▼

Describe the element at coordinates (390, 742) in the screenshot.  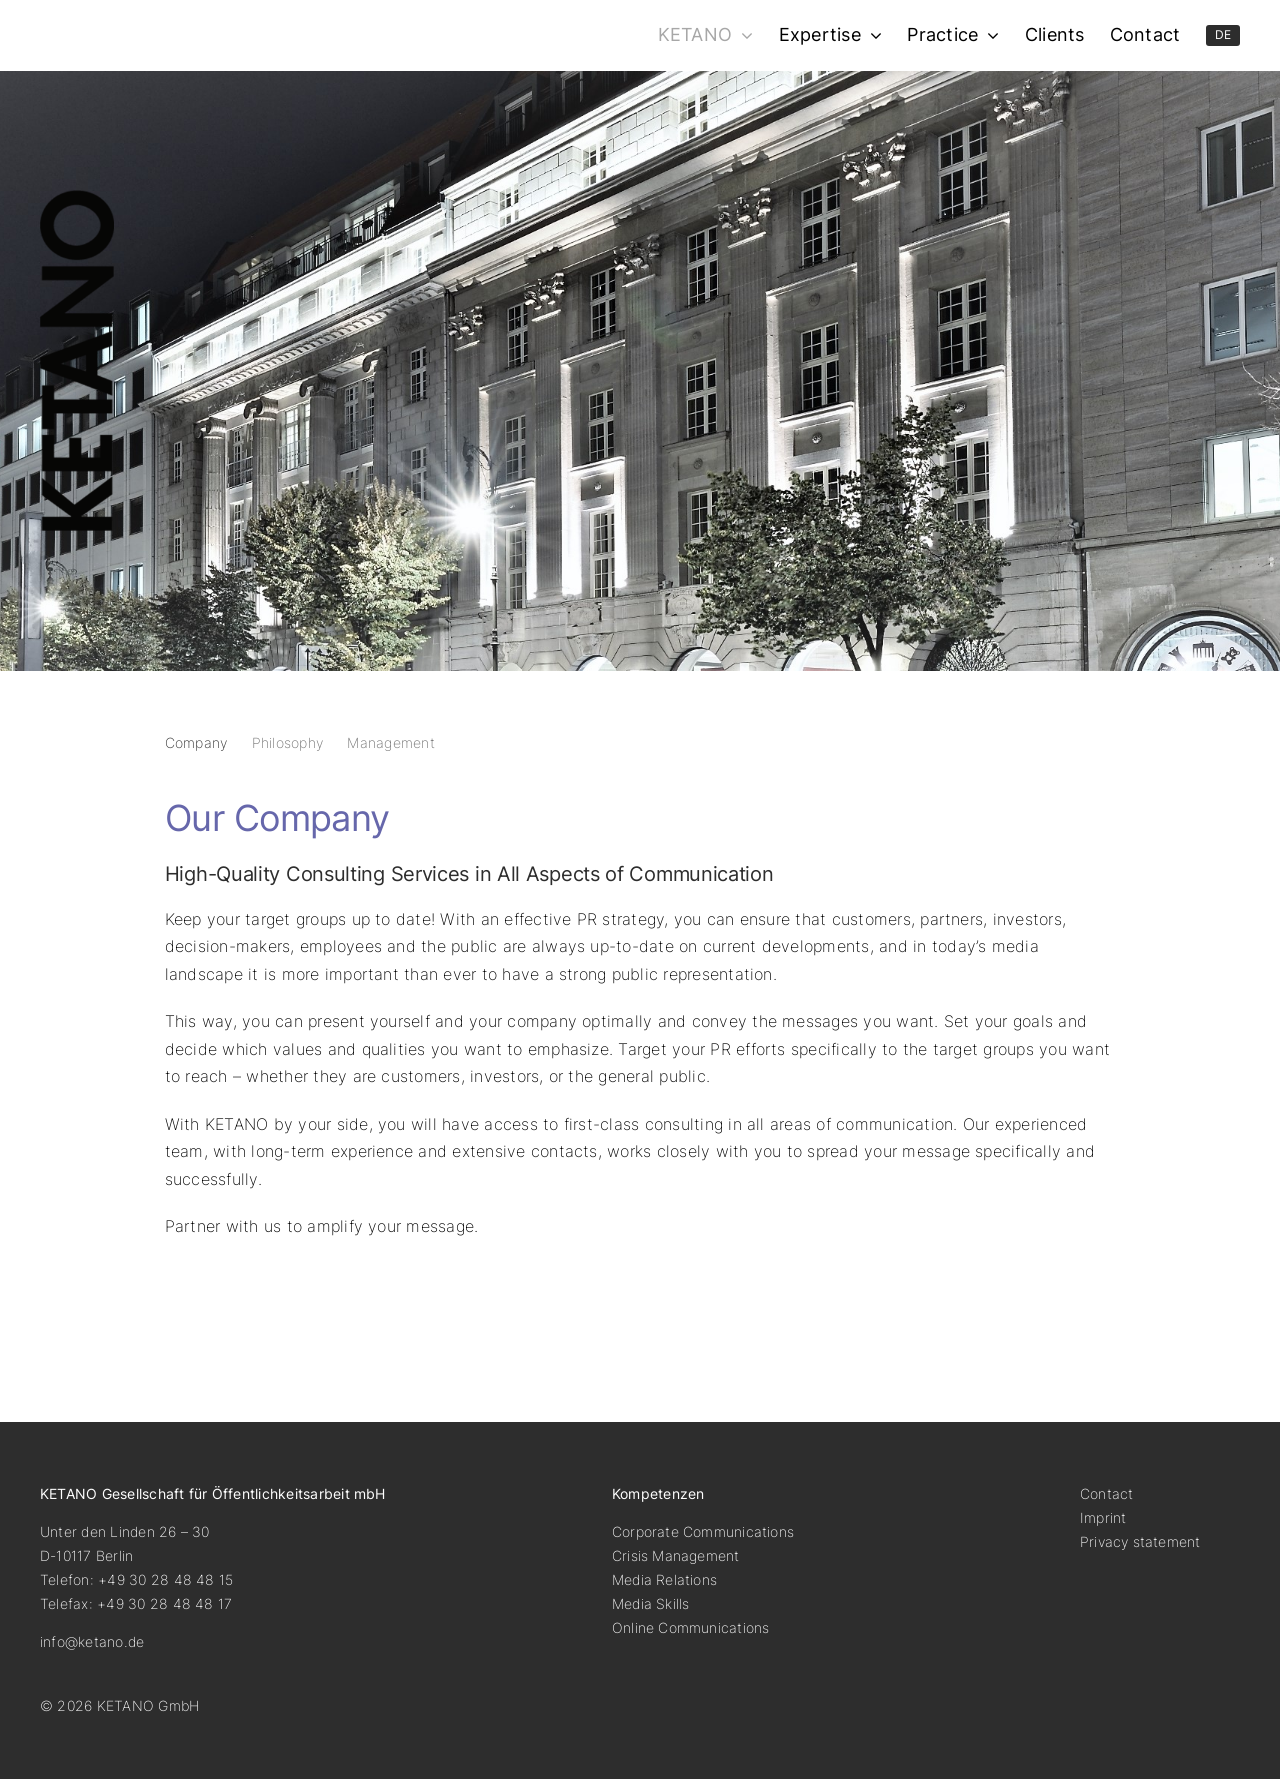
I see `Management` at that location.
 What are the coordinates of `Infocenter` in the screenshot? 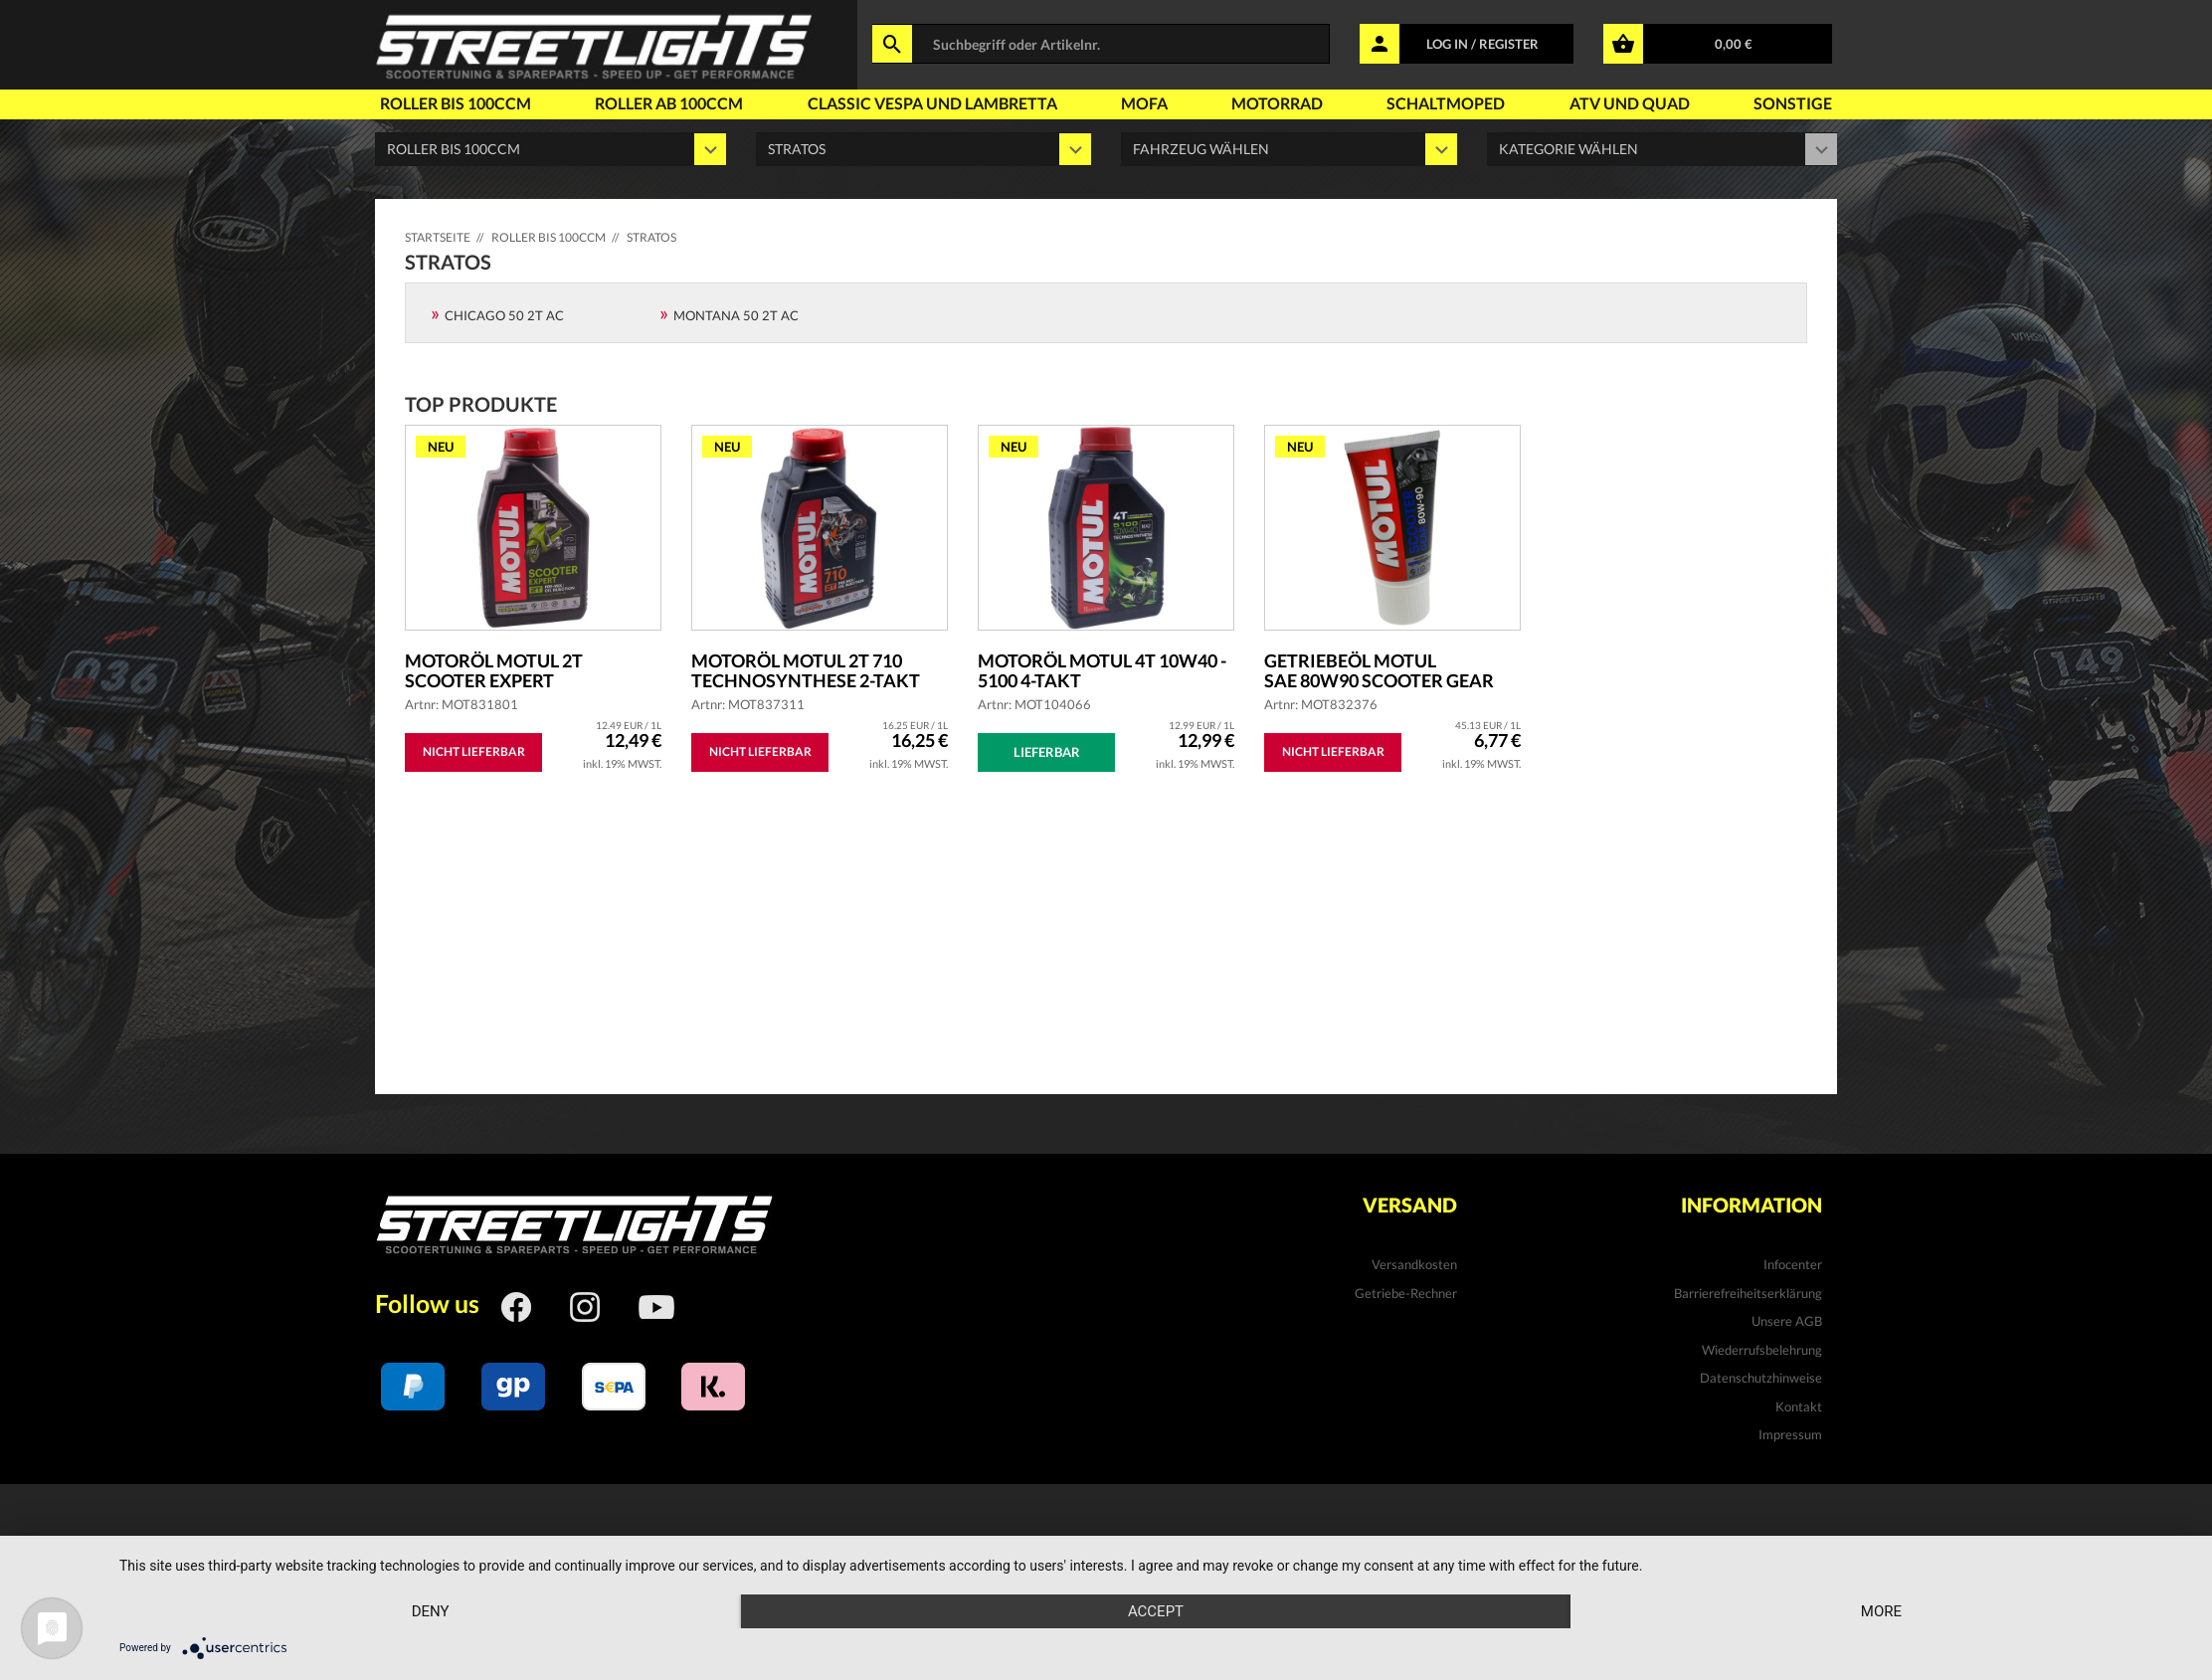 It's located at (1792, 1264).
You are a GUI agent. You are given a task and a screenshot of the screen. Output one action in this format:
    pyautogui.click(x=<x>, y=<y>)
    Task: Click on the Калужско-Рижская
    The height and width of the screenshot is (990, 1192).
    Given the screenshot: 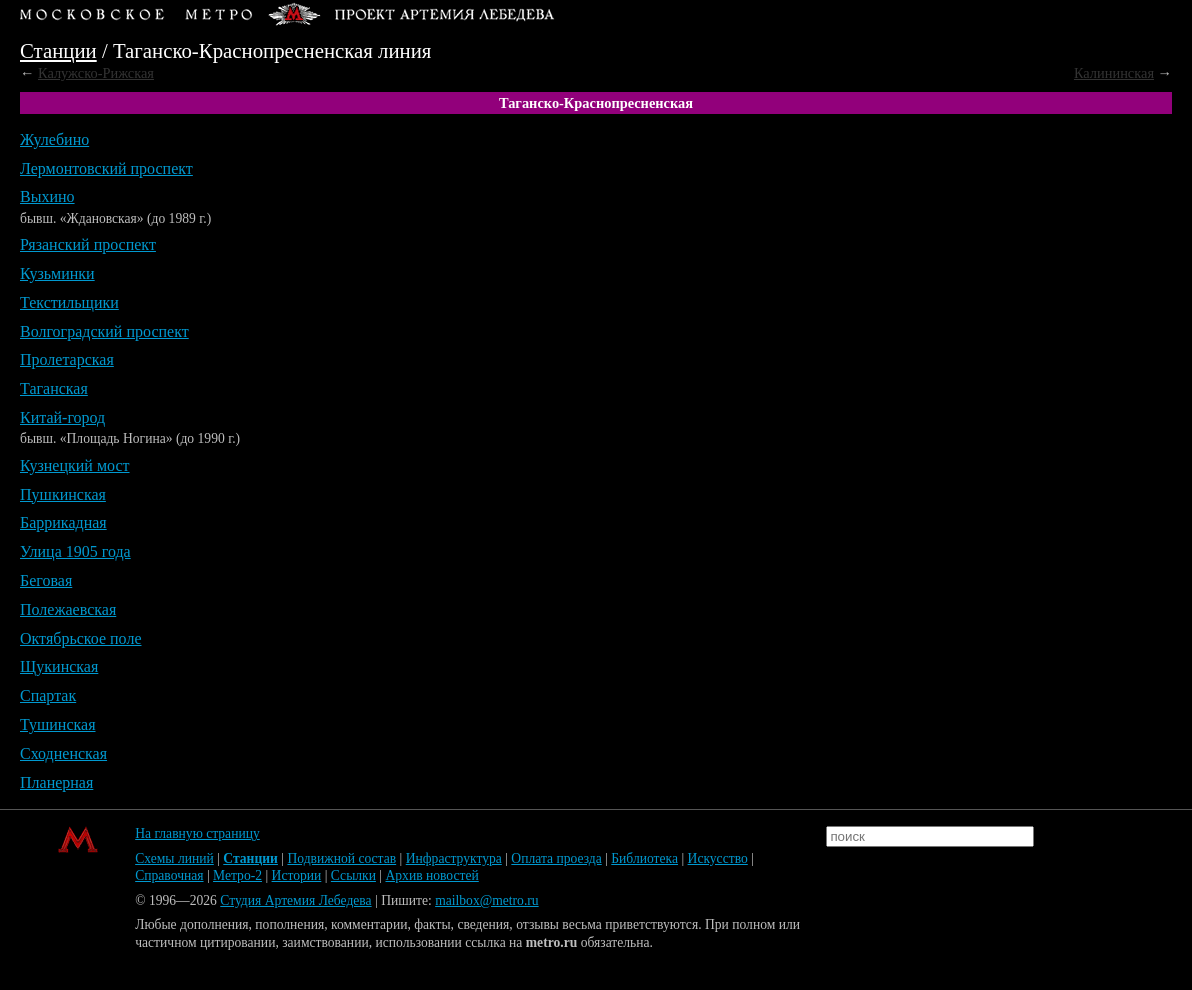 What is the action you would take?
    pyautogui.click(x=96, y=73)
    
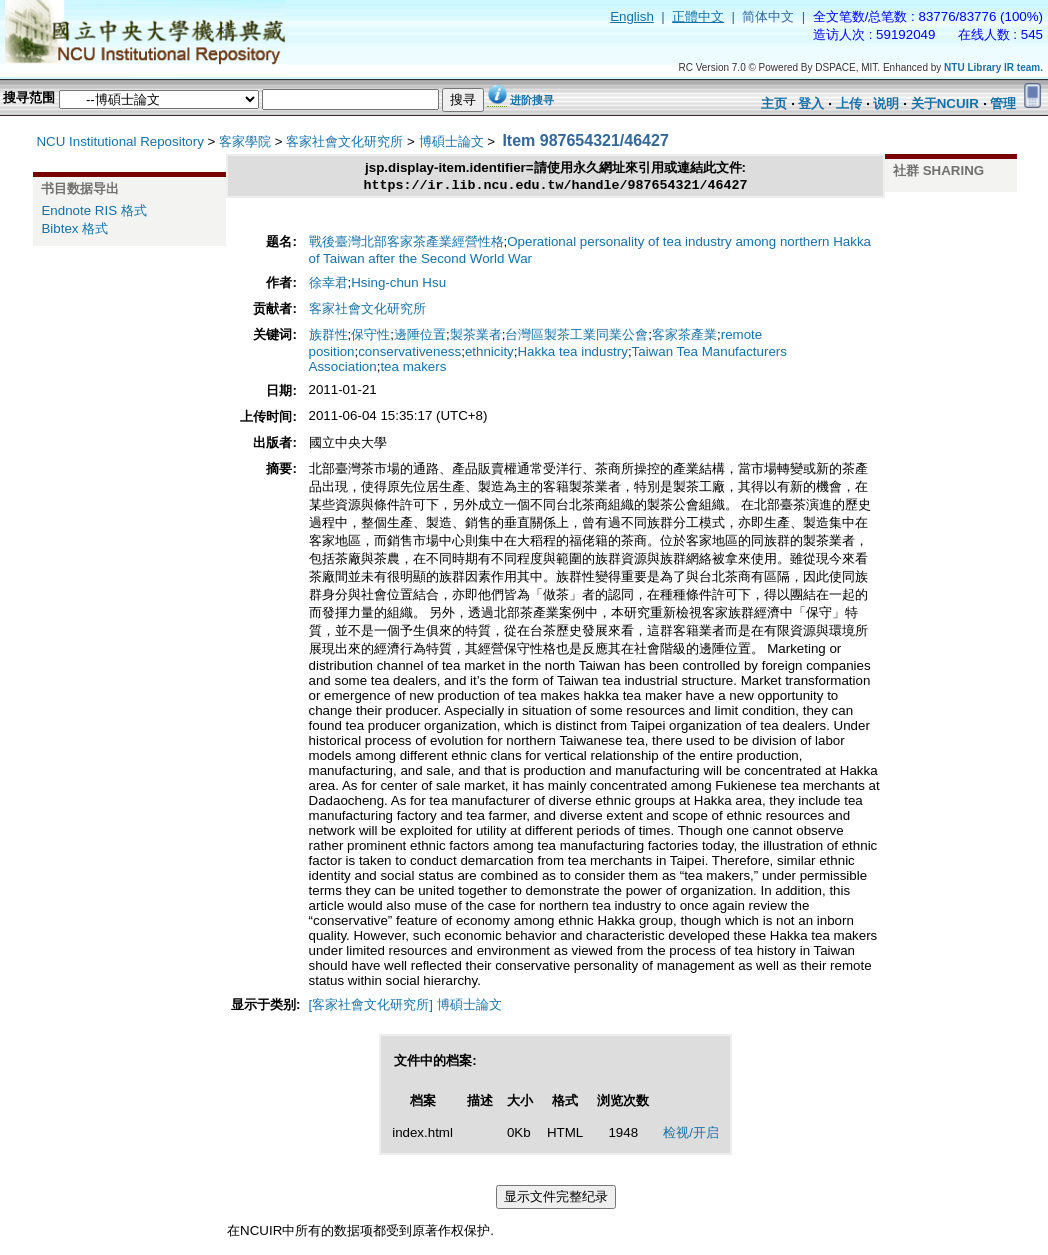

▲

_WRITTEN PROBLEM_. Extract the lines between the line holding "You are a GUI" and the line holding "The height and", inclusive, and reproduce them word for word.

_PROBLEM SOLUTION_.
You are a GUI agent. You are given a task and a screenshot of the screen. Output one action in this format:
    pyautogui.click(x=<x>, y=<y>)
    Task: Click on the Калужско-Рижская
    The height and width of the screenshot is (990, 1192).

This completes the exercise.